Thursday, October 21, 2010

Slipping Away

Watch this video. It is about a minute and a half. I'll wait. And just in case you are not up to following orders from disembodied voices on the Internet. Good for you. Here is the money quote:

"I don't want to be in Washington another six years and watch the Republican party betray the trust of the American people again. I mean, we had the White House. We had a majority in the House and the Senate. We voted for more spending and more earmarks. Most of our senior members seem to be focused on taking home the bacon. I'm not going to be in a Republican party like that and that's not what the Republican Party is across America," Sen.
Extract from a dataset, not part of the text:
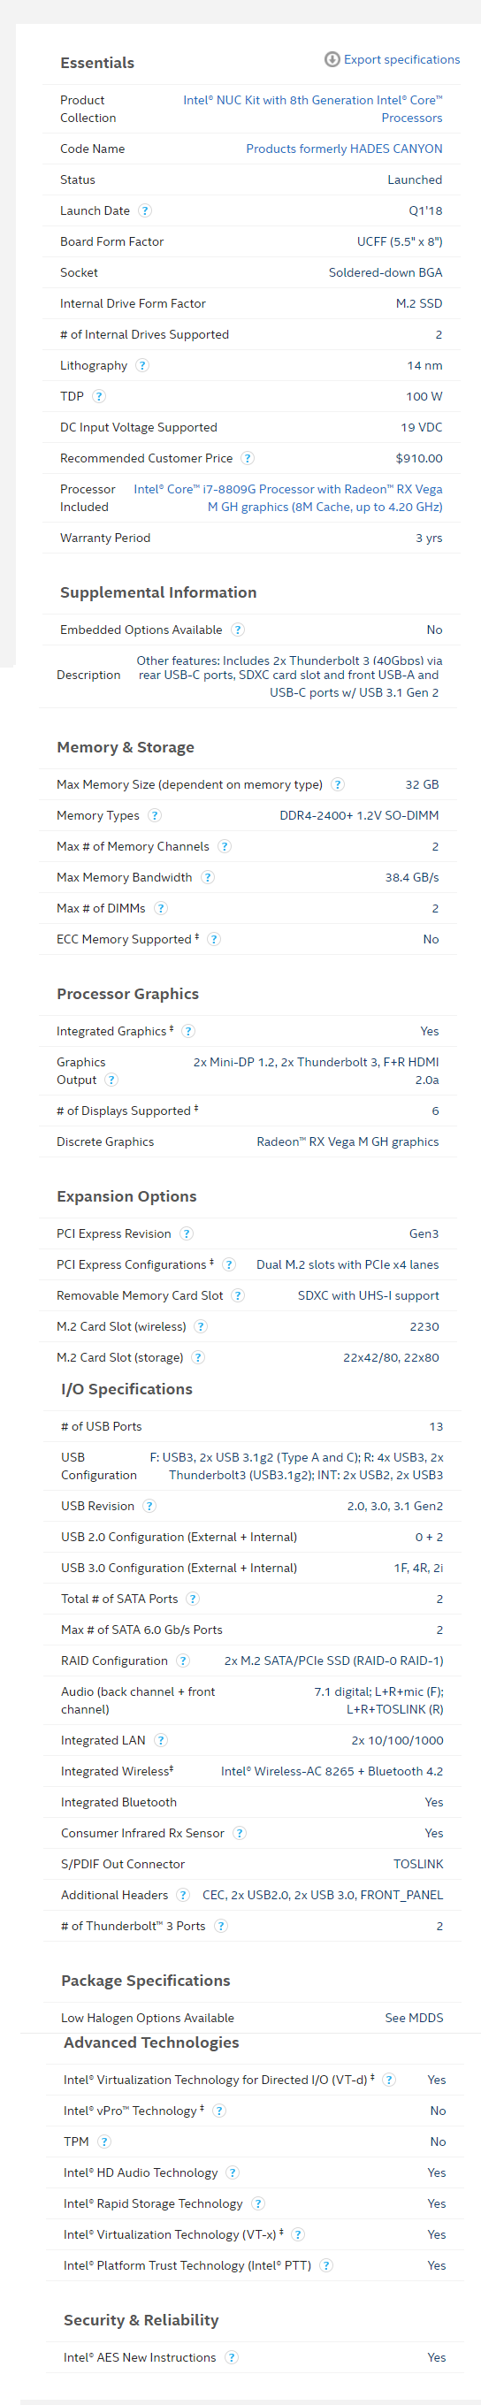Screen dimensions: 481x2405
Task: Open Products formerly HADES CANYON link
Action: [345, 149]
Jim DeMint (R-SC) told FOX News.
So how does the changing Republican Party relate to the social conservative right? Things do not seem to be going well. At all. You see, the Social Conservatives make up 80% of the Republican Party (or is that 80% of Republican voters? No matter.), but without that other 20% they can't win elections. And that 20% is very much not interested in a Republican culture war. At all. And they will drop the Rs in a heartbeat if they go down that road.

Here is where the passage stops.